[ACTIVITY] Take the data below and extract the lines from the one with "718x378 pixels. At" to the one with "The width and", inclusive, exactly as written.

[LISTED RECORDS]
/---

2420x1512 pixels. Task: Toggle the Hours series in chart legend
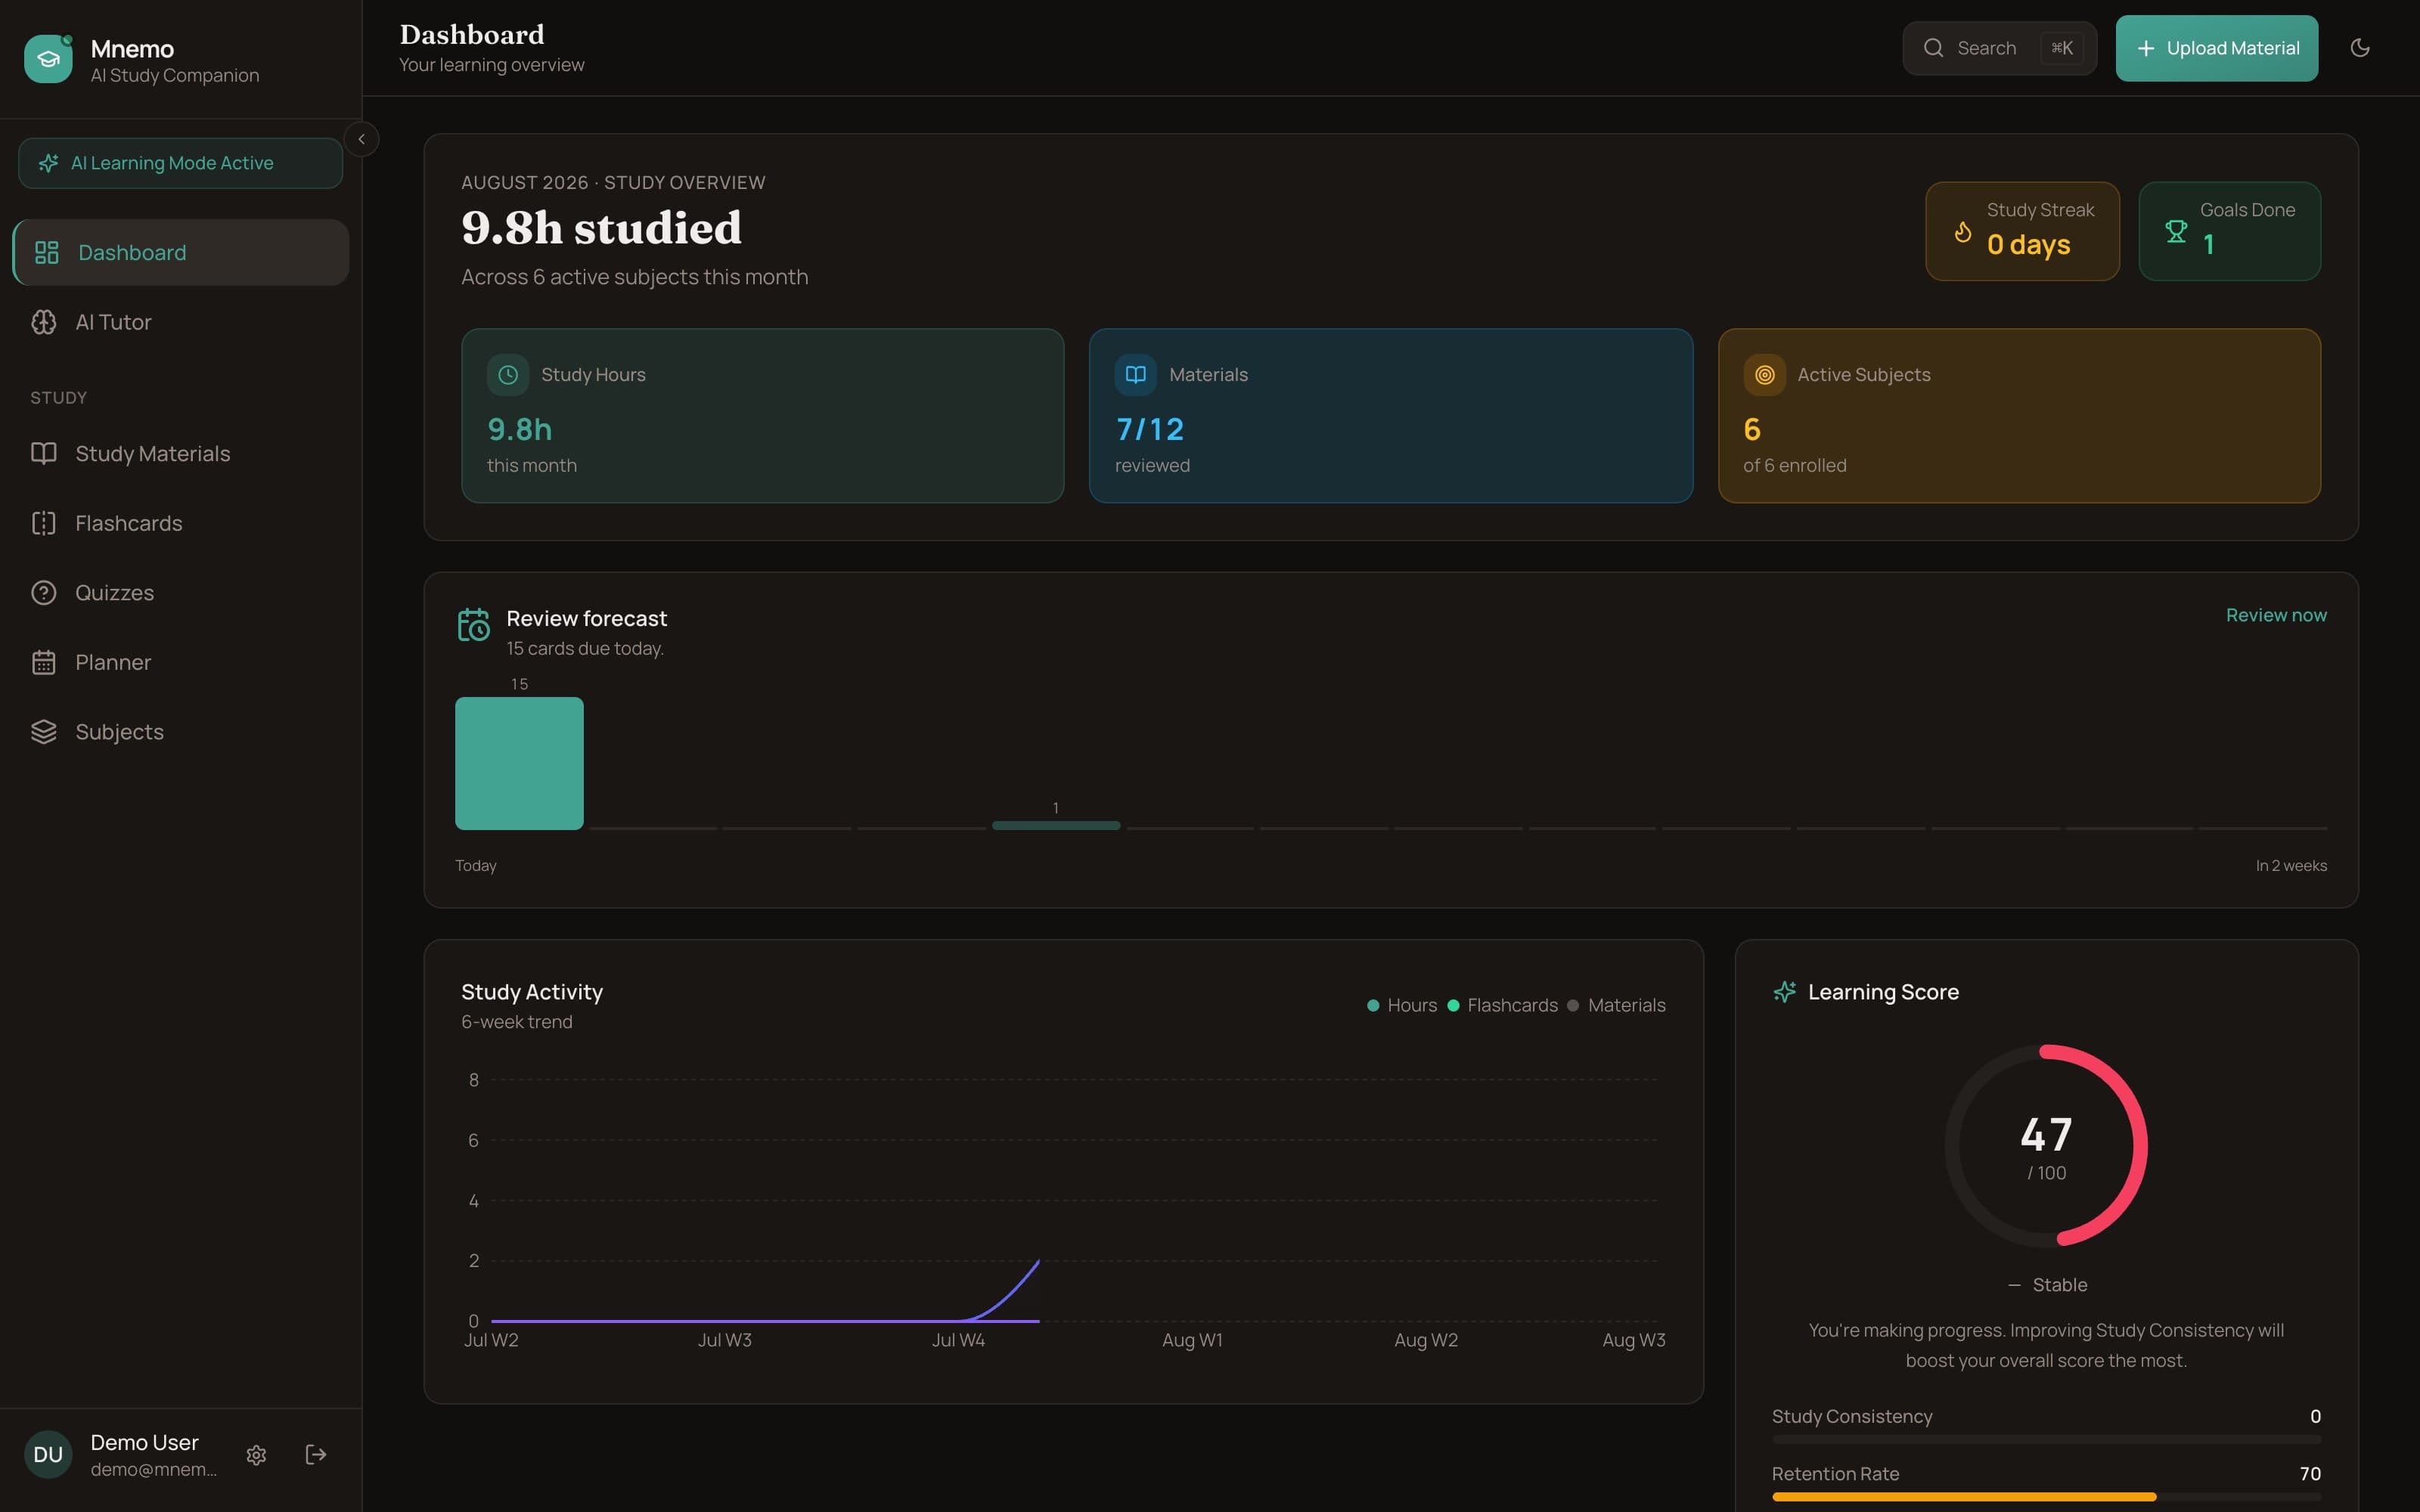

\---
/---

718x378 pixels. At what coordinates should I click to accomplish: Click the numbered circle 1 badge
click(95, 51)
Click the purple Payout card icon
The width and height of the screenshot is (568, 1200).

\---

[OUTPUT FOR THIS TASK]
718x378 pixels. At what coordinates should I click to accomplish: Click the numbered circle 1 badge
click(95, 51)
Click the purple Payout card icon
The width and height of the screenshot is (568, 1200).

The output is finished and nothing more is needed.